Pourquoi c’est crucial de bien comprendre ?
Le TPL est à la fois sous-diagnostiqué et parfois surdiagnostiqué selon les contextes cliniques. Il peut être confondu avec, par exemple, la dépression, le trouble anxieux et la bipolarité. Il est de plus très stigmatisé, les personnes concernées sont souvent étiquetées « trop compliquées », « manipulatrices », « irrécupérables ». Résultat : elles n’osent pas consulter, ou se font renvoyer de psy en psy.
Comprendre que derrière les crises, il y a une vraie souffrance et des mécanismes d’adaptation compréhensibles, ça change la donne. Pour la personne qui cesse de se haïr. Pour l’entourage qui apprend à ne pas tout prendre personnellement. Pour les soignants qui évitent le rejet.
Parole de Fiona, pair-aidante concernée par un trouble borderline et fondatrice de BorderAttitude
À l’âge de 28 ans, le diagnostic a été un tournant majeur dans ma vie. Ce qui a changé d’abord, ce n’est pas un médicament ni une technique miracle. C’est de comprendre que je n’étais pas « folle », mais que je vivais avec des schémas de pensée et des stratégies de survie devenus inadaptés.
Mettre des mots a été apaisant.
J’ai longtemps fait des thérapies « par la parole » du type TCC, psychanalyse… Elles m’ont aidée à comprendre. Mais j’avais le sentiment de tourner en rond.

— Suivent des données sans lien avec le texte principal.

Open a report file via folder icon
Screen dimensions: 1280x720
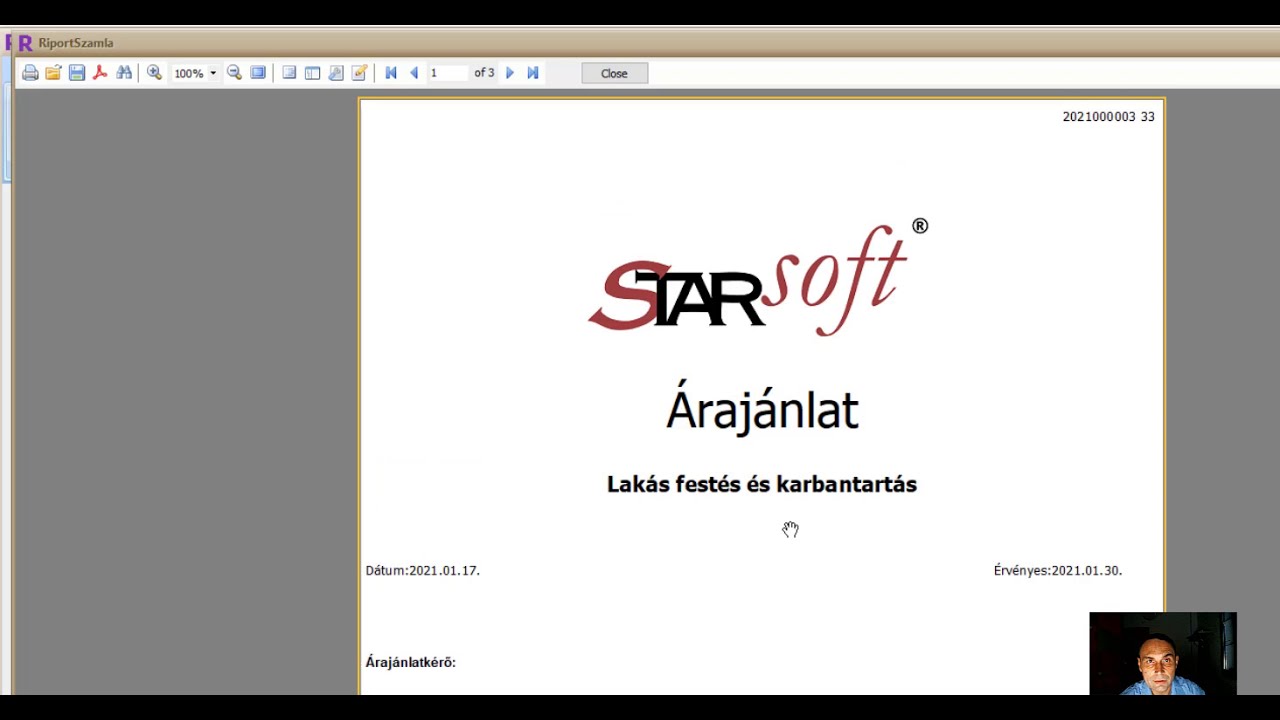pyautogui.click(x=53, y=73)
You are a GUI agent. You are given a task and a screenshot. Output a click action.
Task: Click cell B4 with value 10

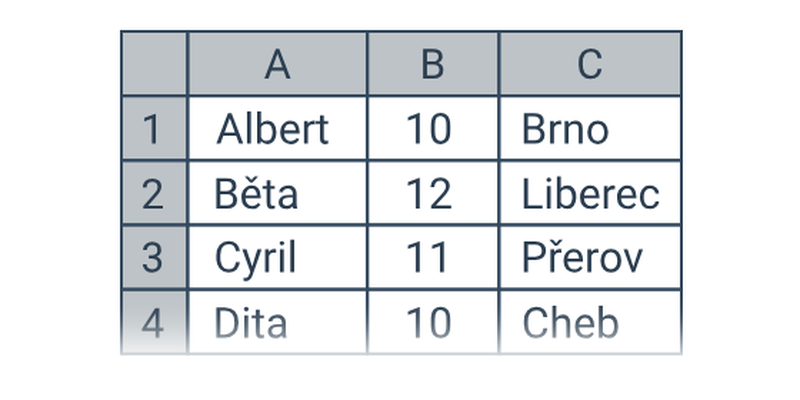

Ce qui a véritablement transformé mon parcours, ce sont les approches psychocorporelles : l’EMDR et surtout la Somatic Experiencing.
En parallèle, me former à la théorie polyvagale et intégrer des pratiques somatiques m’a permis de réguler mon système nerveux et de libérer de nombreux traumatismes.
J’ai aussi compris que le trouble borderline était la partie visible de quelque chose de plus vaste : un long parcours de suradaptation, d’invalidation émotionnelle et, plus tard, la découverte d’un TDAH et d’un fonctionnement autistique.
Avec le temps, le travail thérapeutique, la psychoéducation et surtout l’auto-compassion, j’ai appris à observer mes réactions sans me juger. À prendre du recul.
À me donner la douceur que je cherchais désespérément à l’extérieur.
Aujourd’hui, je suis en rémission. Le trouble borderline n’est plus une identité, mais une étape de compréhension de mon histoire.
Chaque parcours est unique. Mais aller mieux est possible, surtout lorsque l’on se sent enfin compris·e et validé·e dans son vécu.